(Collected data entries)
▬▬▬▬▬▬
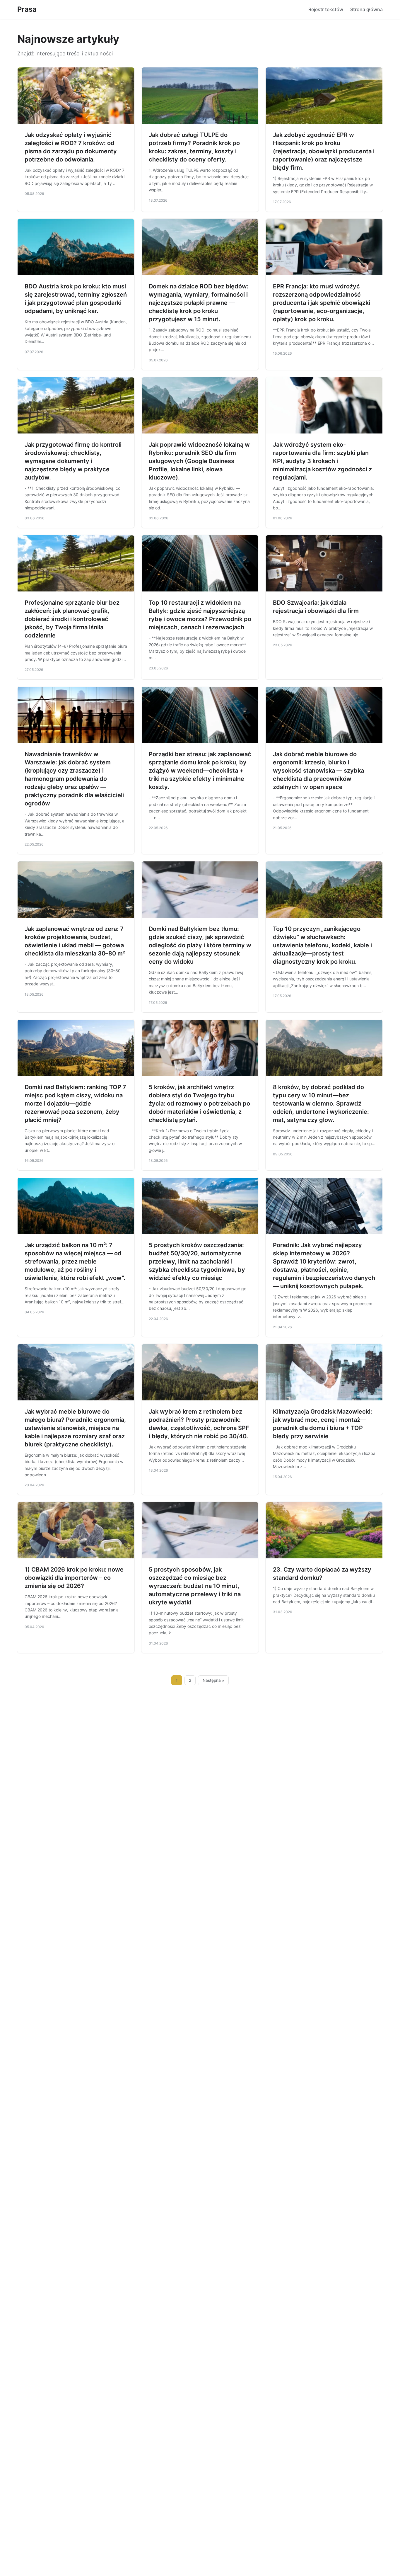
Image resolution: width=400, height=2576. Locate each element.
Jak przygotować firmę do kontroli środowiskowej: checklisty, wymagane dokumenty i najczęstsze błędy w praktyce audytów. (73, 461)
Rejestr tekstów (325, 9)
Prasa (27, 9)
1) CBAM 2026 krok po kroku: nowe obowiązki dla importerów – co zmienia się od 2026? (74, 1577)
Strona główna (366, 9)
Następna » (213, 1680)
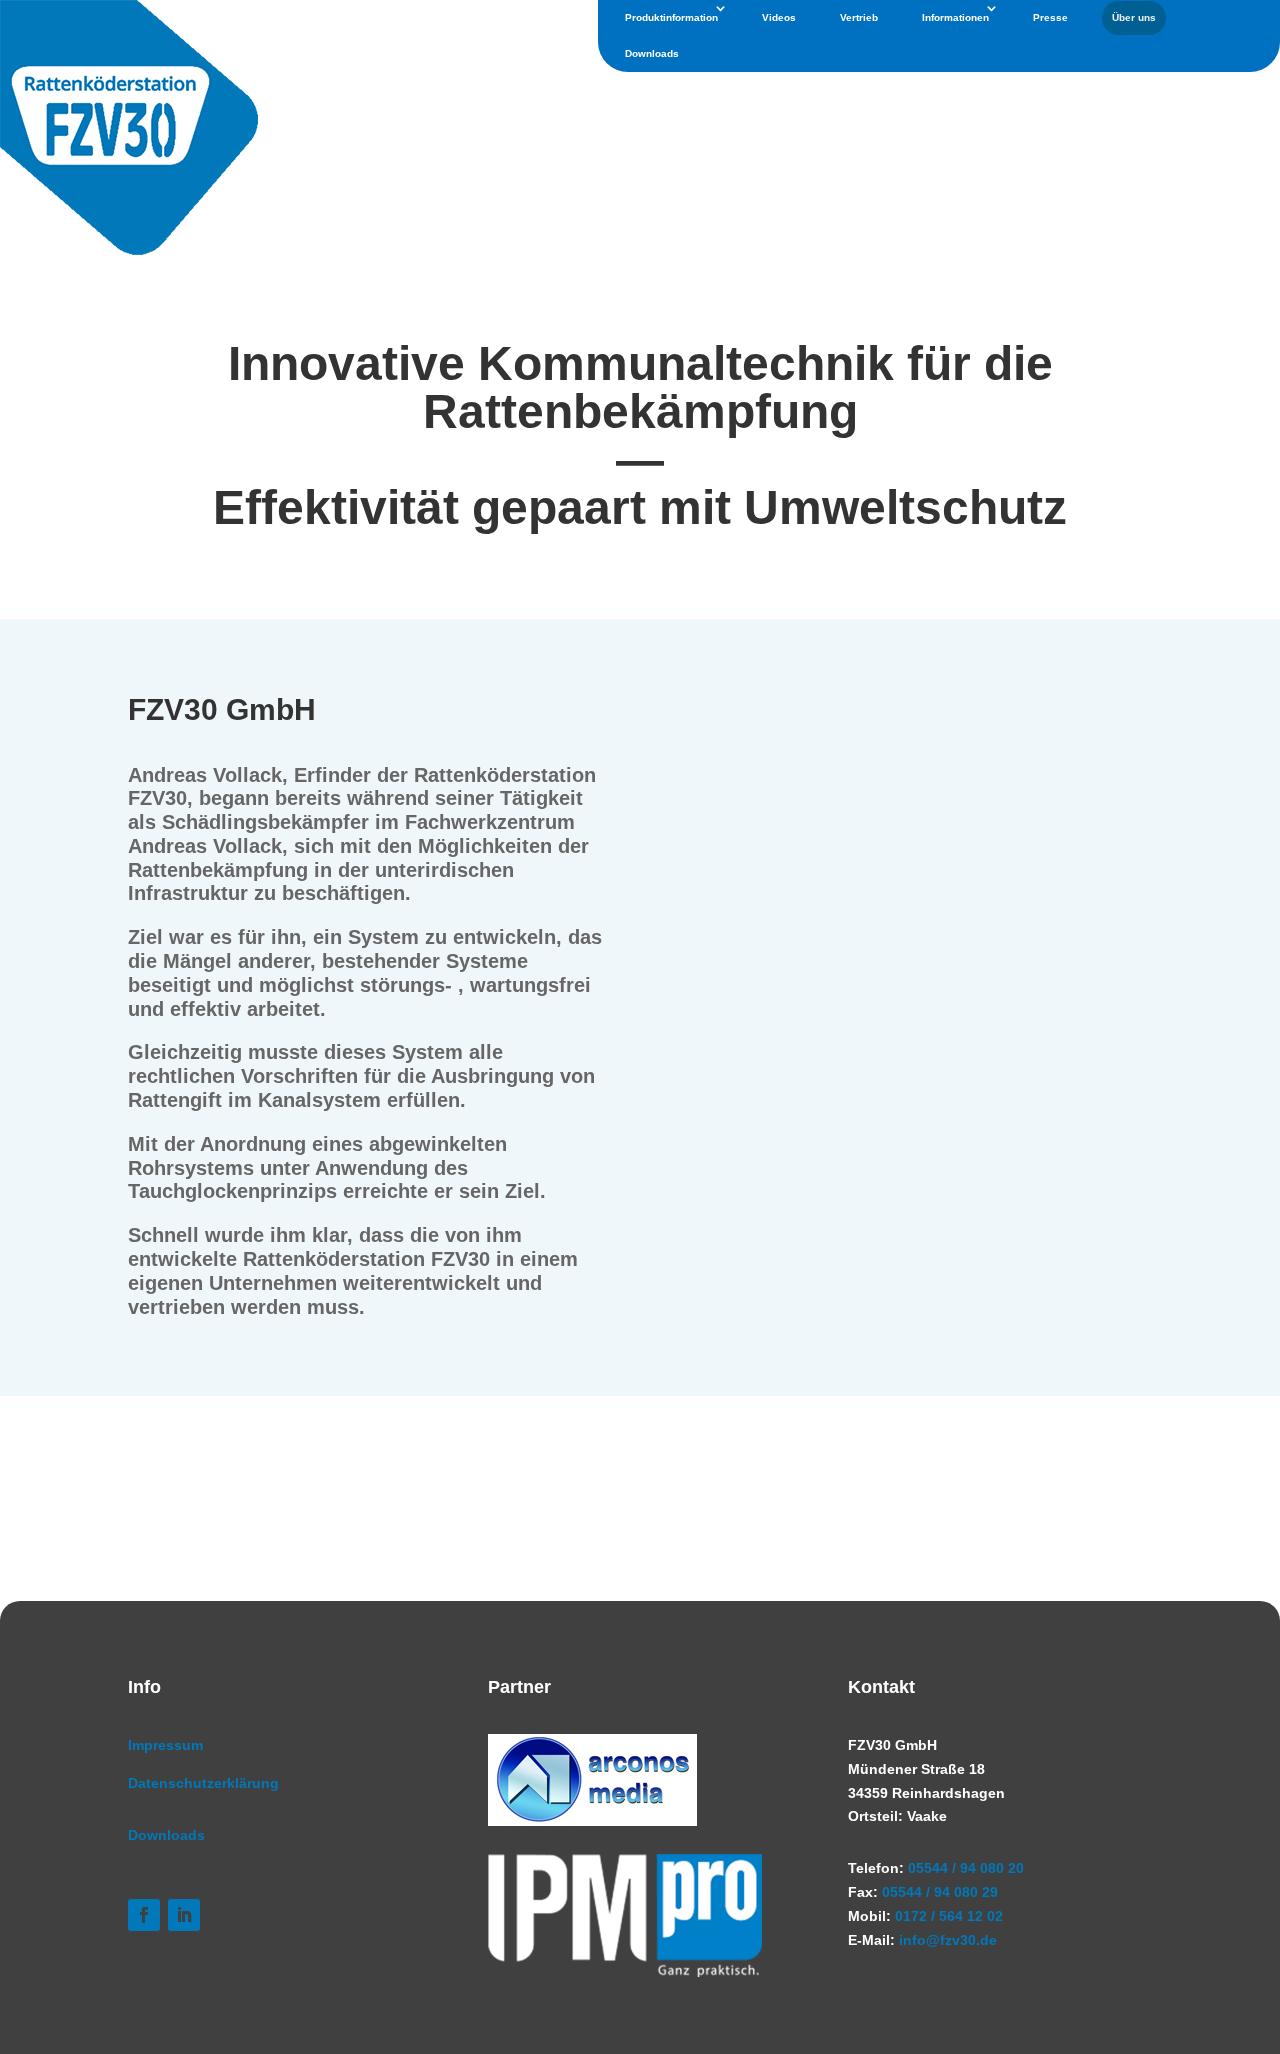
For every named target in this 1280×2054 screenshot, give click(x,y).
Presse (1050, 17)
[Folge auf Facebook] (144, 1915)
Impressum (165, 1745)
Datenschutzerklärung (203, 1783)
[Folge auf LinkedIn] (184, 1915)
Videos (779, 17)
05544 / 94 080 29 (940, 1892)
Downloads (652, 53)
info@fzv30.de (948, 1940)
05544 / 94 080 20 (966, 1868)
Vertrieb (859, 17)
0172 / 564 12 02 (949, 1916)
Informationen (955, 17)
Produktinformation (671, 17)
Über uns (1134, 17)
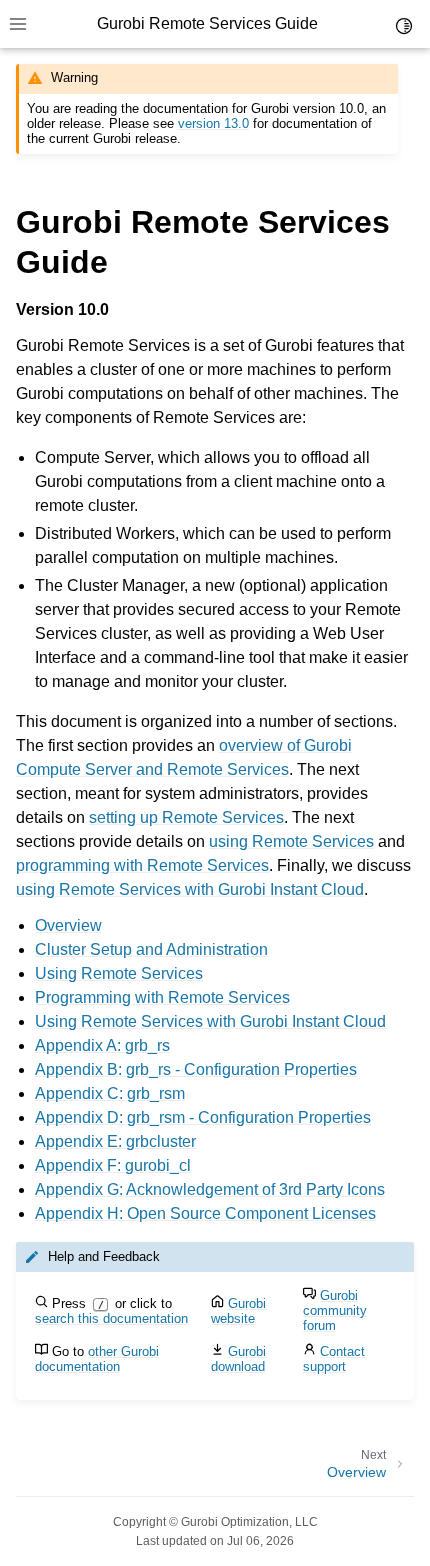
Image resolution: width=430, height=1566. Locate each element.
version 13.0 (213, 123)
▬▬▬▬▬▬
▶ TASK PROMPT: Please transcribe exactly the lines from the one containing "Produktinformation (671, 17)" through the final line of the data, including both, and nothing else. Pictures are to be left out.

▶ RESPONSE:
Produktinformation (671, 17)
Über uns (1134, 17)
Image resolution: width=430, height=1566. Locate each element.
version 13.0 (213, 123)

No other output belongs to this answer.